Le début d'un comptage des " vieillards " apparaît lorsque
l'Etat royal se développe en Europe à la fin du XVII siècle. Colbert
ordonne ainsi un dénombrement annuel dans les territoires des colonies
d'Amérique afin d'apprécier le potentiel de défense (hommes capables
de porter les armes) et de développement (filles à marier et grands
garçons). La troisième grande catégorie est ainsi définie en creux,
elle regroupe ceux qui ne sont plus capables de porter les armes ni de
participer à l'essor démographique de la colonie. Il s'agit d'un choix
conforme à la représentation très négative de la vieillesse au XVIIe
siècle.
Avec la révolution des représentations de la vieillesse qui
s'opère dans la seconde moitié du XVIIIe siècle, on se préoccupe de
mettre en place des retraites, des systèmes d'épargne ou de secours
qui permettent d'assurer aux vieillards devenus alors frais, nobles et
grands des conditions de vie décentes. La solidarité qui s'exprime
alors entre les générations conduit à se préoccuper des rapports
numériques entre une génération et la suivante, et à raisonner en
termes de charges.

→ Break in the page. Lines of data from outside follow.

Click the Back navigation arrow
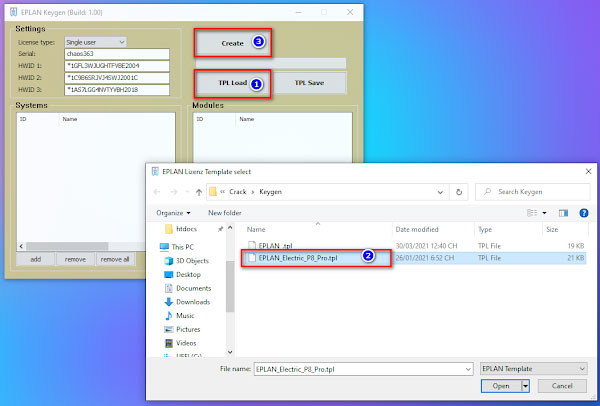The width and height of the screenshot is (600, 406). coord(157,191)
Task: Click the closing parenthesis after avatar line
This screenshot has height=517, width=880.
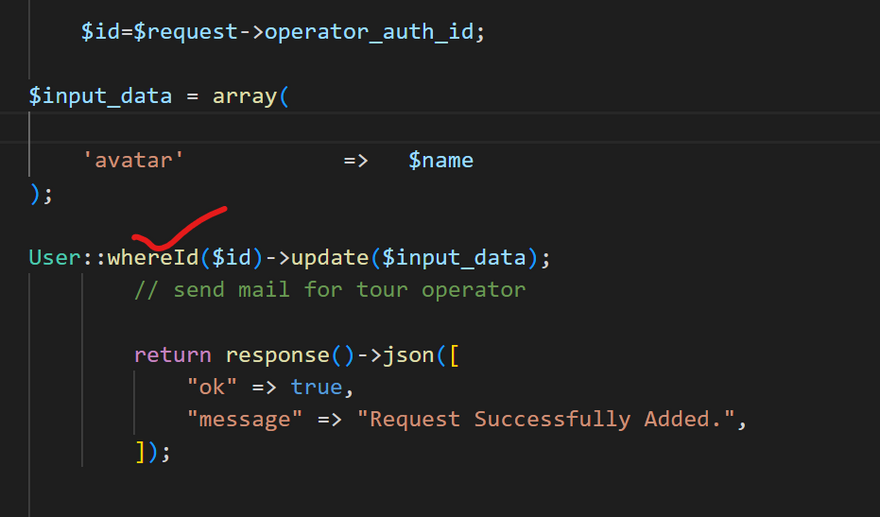Action: pos(35,194)
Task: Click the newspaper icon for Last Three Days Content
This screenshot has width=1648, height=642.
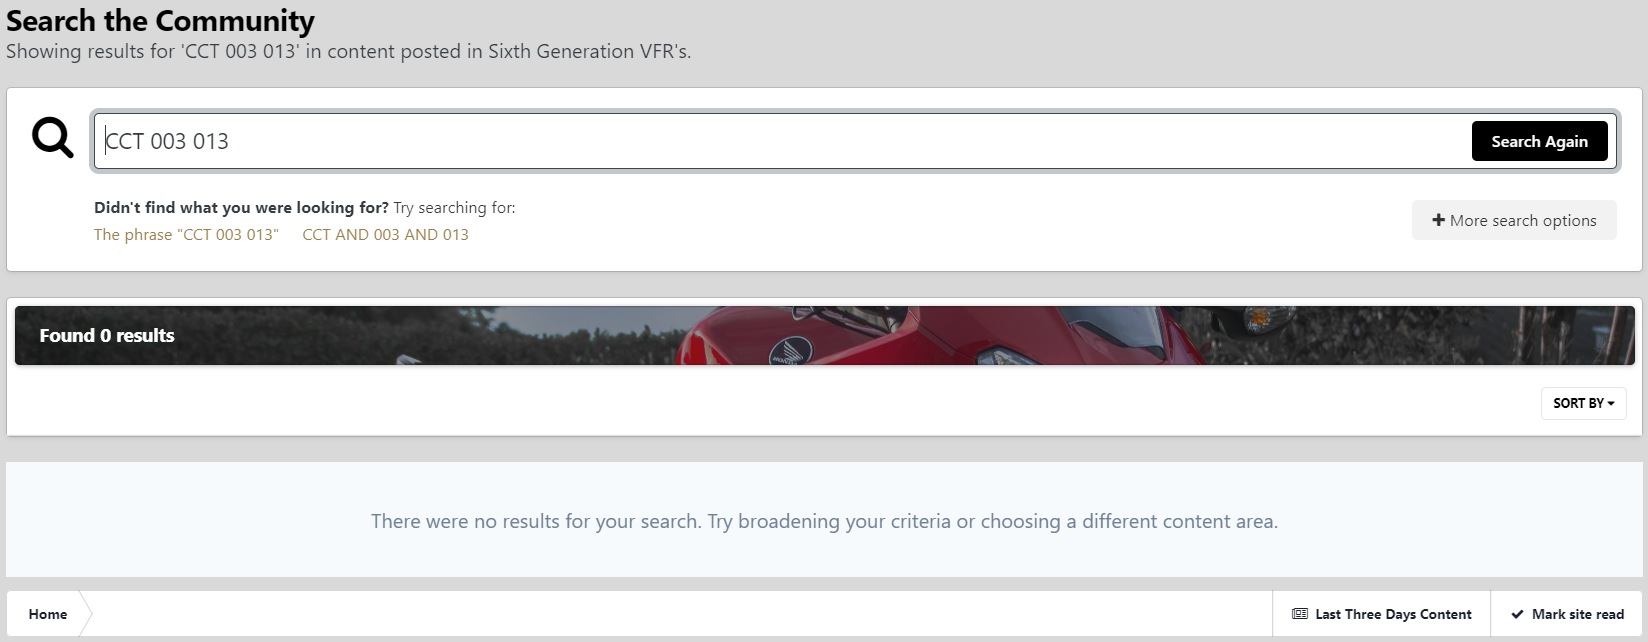Action: pyautogui.click(x=1300, y=614)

Seule la perception très positive de la vieillesse
empêche que se développent alors de telles études.
Au XIXe siècle, la représentation de la vieillesse s'inverse à
nouveau sous l'effet d'un changement de regard social : ce sont
désormais les masses récemment urbanisées et mobilisées par
l'industrie qui intéressent les observateurs sociaux et non plus
seulement les élites. La médecine développe aussi une première
gériatrie qui traque les dysfonctionnements et le dépérissement des
organismes vieillissants. Rien qui soutienne l'option optimiste du
XVIIIe siècle. Il faudrait ajouter l'usure au travail et les
revendications ouvrières en faveur d'une retraite précoce qui se
plaisent à mettre en évidence les aspects les plus terrifiants du
vieillissement des hommes. Le beau vieillard du XVIIIe siècle
disparaît alors de l'horizon des représentations, même s'il
conviendrait de faire une place à part à l'exceptionnel Victor
Hugo.
Dans ce contexte culturel interviennent deux événements
majeurs : la défaite face à la Prusse en 1871 puis la découverte de
l'antériorité de la limitation française des naissances par rapport
aux deux pays voisins et concurrents (l'Allemagne et l'Angleterre). La
défaite conduit à s'interroger sur les causes et les conséquences de
la guerre, y compris démographiques, la tripartition de la population
(jeunes, adultes, vieillards) est désormais reprise, comme à l'époque
de Colbert, lors de chaque présentation des résultats des recensements
quinquennaux. A partir des années 1880, l'accroissement de la
proportion des " vieillards " n'est plus perçue comme l'indice de
l'excellence de la civilisation, l'inquiétude démographique conduit à
souligner l'inertie sociale et culturelle qu'entraîne la forte
proportion de vieux, la concurrence économique qu'ils exercent, au
sein des familles, à la naissance de nouveaux enfants. C'est alors que
Jacques Bertillon utilise pour la première fois la métaphore d'une
population qui vieillit comme une futaie. Alfred Sauvy propose
l'expression de vieillissement de la population en 1928 afin de
désigner la montée vers le sommet de la pyramide des âges d'effectifs
plus nombreux que les générations plus clairsemées qui leur
succèdent.
La notion est immédiatement utilisée par les mouvements
natalistes, en particulier le plus actif d'entre eux, l'Alliance
nationale contre la dépopulation, qui pense détenir une arme de
propagande plus efficace que le thème de la dénatalité, parce que les
conséquences sont perceptibles à l'échelle individuelle (âge de départ
à la retraite et niveau des prestations).
La notion de vieillissement de la population est utilisée
depuis la fin des années 1930 comme l'un des arguments essentiels de
la pédagogie du déclin. Sa pertinence scientifique n'est pas examinée
alors que le seuil d'âge d'entrée dans la vieillesse (conditions de
santé) s'est élèvé de plusieurs années. N'est-il pas probable que
cette notion, par la fixité du seuil d'âge sur laquelle elle est
construite, ait constitué un frein à la prise de conscience de la
modification de l'âge de la vieillesse ? Son utilisation pèse aussi
sur la perception actuelle de la vieillesse car elle conserve la
connotation négative de la vieillesse qui lui a donné naissance.